In condensed matter physics and inorganic chemistry, the cation-anion radius ratio can be used to predict the crystal structure of an ionic compound based on the relative size of its atoms. It is defined as the ratio of the ionic radius of the positively charged cation to the ionic radius of the negatively charged anion in a cation-anion compound. Anions are larger than cations. Large sized anions occupy lattice sites, while small sized cations are found in voids. In a given structure, the ratio of cation radius to anion radius is called the radius ratio. This is simply given by [math]\displaystyle{ r_{C} / r_{A} }[/math].

Ratio rule and stability

Critical Radius Ratio. This diagram is for octahedral interstices (coordination number six): 4 anions in the plane shown, 1 above the plane and 1 below. The stability limit is at rC/rA = 0.414

The radius ratio rule defines a critical radius ratio for different crystal structures, based on their coordination geometry.[1] The idea is that the anions and cations can be treated as incompressible spheres, meaning the crystal structure can be seen as a kind of unequal sphere packing. The allowed size of the cation for a given structure is determined by the critical radius ratio.[2] If the cation is too small, then it will attract the anions into each other and they will collide hence the compound will be unstable due to anion-anion repulsion; this occurs when the radius ratio drops below the critical radius ratio for that particular structure. At the stability limit the cation is touching all the anions and the anions are just touching at their edges. For radius ratios greater than the critical ratius ratio, the structure is expected to be stable.

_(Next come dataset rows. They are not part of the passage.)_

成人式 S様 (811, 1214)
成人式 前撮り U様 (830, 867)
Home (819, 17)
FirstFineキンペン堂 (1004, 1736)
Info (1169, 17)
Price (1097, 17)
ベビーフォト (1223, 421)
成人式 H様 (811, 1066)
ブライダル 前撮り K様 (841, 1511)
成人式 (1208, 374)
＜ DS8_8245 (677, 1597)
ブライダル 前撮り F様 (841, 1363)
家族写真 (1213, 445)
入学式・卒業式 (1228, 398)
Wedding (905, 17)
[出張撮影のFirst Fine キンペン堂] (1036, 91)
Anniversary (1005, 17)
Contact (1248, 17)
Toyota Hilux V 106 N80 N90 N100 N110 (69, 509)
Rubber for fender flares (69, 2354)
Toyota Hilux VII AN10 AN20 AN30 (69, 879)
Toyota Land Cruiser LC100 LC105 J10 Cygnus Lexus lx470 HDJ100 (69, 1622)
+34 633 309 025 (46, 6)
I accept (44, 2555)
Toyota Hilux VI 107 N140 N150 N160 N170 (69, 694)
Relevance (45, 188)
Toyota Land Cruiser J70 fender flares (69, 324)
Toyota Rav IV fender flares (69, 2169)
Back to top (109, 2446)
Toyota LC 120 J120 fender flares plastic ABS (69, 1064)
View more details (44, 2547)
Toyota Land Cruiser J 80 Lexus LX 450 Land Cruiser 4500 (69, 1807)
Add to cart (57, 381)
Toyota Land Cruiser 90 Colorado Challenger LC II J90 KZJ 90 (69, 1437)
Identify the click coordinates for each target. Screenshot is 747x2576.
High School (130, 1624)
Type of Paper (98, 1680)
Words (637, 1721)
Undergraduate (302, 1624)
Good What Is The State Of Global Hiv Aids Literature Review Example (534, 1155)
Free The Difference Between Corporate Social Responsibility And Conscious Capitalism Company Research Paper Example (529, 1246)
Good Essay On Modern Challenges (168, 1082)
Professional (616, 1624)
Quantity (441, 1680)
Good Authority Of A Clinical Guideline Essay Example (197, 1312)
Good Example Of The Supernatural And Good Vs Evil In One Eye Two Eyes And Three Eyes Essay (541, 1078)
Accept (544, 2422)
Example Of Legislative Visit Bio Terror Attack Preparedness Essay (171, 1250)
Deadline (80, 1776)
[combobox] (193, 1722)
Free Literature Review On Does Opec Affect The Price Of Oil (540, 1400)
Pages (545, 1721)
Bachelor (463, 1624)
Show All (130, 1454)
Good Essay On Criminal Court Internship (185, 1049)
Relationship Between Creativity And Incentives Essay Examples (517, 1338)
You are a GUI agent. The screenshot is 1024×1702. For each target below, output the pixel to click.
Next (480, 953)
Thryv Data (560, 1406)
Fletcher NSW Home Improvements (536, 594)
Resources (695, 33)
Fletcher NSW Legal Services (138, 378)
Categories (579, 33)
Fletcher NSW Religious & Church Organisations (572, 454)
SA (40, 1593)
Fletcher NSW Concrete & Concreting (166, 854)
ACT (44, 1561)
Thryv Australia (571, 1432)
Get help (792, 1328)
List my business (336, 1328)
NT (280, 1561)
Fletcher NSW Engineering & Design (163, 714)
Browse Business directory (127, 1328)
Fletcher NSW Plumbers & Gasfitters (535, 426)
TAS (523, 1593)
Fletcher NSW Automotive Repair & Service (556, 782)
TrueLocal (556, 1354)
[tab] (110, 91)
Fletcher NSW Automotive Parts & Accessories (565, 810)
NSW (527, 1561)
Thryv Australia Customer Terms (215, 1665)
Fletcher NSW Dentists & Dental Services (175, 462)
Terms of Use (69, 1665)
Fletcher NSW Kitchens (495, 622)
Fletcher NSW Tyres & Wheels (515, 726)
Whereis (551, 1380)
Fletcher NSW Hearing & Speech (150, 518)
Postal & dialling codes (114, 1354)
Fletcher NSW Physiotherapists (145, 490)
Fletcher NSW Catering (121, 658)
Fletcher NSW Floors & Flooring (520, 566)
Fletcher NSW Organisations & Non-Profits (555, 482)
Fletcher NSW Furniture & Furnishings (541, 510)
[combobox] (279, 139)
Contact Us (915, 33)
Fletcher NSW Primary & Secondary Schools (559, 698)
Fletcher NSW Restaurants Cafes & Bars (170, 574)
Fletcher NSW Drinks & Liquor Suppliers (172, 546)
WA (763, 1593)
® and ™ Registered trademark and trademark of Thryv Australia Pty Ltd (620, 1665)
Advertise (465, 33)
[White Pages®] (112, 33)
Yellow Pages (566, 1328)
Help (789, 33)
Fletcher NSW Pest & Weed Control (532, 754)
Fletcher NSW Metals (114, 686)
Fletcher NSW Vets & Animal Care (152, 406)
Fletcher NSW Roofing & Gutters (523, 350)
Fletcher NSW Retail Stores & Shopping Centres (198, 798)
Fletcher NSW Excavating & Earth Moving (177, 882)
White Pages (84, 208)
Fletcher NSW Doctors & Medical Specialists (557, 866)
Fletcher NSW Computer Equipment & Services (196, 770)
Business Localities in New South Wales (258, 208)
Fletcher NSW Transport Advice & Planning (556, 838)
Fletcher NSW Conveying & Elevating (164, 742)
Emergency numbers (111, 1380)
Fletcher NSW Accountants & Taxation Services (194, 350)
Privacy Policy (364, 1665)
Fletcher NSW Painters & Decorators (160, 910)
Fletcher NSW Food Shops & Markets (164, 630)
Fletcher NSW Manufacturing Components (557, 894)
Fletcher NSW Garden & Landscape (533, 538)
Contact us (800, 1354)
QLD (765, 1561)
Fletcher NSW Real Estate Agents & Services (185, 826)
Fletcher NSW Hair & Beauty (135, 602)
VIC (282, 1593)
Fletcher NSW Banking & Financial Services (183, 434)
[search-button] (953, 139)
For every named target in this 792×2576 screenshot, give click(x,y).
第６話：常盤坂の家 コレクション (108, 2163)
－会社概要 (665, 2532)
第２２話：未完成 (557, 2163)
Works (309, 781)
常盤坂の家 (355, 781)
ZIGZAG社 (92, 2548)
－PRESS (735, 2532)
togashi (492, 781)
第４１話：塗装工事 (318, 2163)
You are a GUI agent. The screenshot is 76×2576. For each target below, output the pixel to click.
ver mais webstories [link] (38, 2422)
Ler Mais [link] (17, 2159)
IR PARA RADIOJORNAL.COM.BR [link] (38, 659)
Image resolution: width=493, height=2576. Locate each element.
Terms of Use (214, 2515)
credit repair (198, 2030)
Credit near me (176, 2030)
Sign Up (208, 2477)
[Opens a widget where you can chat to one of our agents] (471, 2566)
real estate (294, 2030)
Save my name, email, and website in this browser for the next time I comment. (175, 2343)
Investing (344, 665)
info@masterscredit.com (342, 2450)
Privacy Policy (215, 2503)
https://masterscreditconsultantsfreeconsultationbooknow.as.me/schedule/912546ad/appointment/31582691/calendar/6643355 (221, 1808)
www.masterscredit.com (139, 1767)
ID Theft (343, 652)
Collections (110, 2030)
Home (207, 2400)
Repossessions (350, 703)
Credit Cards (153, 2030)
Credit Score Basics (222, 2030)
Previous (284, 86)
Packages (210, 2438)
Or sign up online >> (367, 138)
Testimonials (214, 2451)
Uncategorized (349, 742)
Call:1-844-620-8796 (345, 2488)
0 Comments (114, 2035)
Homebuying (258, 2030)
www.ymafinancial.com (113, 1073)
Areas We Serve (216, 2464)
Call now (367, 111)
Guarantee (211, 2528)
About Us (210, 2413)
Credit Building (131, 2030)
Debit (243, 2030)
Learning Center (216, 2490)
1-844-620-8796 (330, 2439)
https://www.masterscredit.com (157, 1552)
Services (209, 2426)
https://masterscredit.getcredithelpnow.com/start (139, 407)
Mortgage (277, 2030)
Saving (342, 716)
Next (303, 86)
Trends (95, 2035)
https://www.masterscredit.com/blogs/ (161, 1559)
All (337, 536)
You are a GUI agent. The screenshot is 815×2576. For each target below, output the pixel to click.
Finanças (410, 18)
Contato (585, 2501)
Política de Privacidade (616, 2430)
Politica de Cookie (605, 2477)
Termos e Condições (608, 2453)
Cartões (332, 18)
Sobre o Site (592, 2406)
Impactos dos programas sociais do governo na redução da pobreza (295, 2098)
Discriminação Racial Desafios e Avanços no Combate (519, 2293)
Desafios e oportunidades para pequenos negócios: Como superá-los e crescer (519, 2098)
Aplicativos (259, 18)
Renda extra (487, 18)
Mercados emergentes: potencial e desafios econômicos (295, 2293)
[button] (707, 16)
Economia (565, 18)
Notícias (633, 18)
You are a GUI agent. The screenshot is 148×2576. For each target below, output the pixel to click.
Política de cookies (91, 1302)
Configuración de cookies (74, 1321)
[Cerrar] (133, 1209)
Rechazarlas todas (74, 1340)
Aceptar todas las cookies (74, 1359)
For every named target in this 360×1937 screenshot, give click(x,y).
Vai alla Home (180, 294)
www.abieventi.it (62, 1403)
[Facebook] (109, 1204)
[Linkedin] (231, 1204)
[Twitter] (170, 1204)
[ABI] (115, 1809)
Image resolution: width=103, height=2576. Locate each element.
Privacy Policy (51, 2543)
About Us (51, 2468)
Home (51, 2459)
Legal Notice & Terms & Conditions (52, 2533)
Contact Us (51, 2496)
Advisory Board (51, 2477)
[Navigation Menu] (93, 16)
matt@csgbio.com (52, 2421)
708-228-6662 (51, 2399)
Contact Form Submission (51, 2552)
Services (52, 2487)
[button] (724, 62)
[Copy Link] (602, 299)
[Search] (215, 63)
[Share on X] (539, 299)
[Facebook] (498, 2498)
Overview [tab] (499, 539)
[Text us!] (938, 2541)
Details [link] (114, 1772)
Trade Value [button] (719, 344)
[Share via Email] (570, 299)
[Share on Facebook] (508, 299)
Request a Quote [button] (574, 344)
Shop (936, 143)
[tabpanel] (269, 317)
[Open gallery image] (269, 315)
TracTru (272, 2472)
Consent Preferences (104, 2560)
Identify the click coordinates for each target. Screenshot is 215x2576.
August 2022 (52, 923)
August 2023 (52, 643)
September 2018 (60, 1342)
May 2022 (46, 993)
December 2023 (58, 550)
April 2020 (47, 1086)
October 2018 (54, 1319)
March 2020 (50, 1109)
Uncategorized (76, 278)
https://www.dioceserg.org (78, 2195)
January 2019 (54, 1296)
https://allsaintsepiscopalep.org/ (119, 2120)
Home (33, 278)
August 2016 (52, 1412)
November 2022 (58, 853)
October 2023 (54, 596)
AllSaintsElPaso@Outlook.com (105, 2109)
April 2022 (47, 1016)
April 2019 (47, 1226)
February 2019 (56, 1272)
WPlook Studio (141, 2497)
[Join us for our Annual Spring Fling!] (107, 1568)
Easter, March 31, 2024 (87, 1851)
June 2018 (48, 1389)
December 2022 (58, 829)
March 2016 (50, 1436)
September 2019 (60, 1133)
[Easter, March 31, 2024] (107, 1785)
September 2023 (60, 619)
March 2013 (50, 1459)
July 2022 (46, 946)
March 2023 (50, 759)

The rule is not obeyed for all compounds. By one estimate, the crystal structure can only be guessed about 2/3 of the time.[3] Errors in prediction are partly due to the fact that real chemical compounds are not purely ionic, they display some covalent character.[1]

The table below gives the relation between critical radius ratio, [math]\displaystyle{ R }[/math], and coordination number, [math]\displaystyle{ CN }[/math], which may be obtained from a simple geometrical proof.[4]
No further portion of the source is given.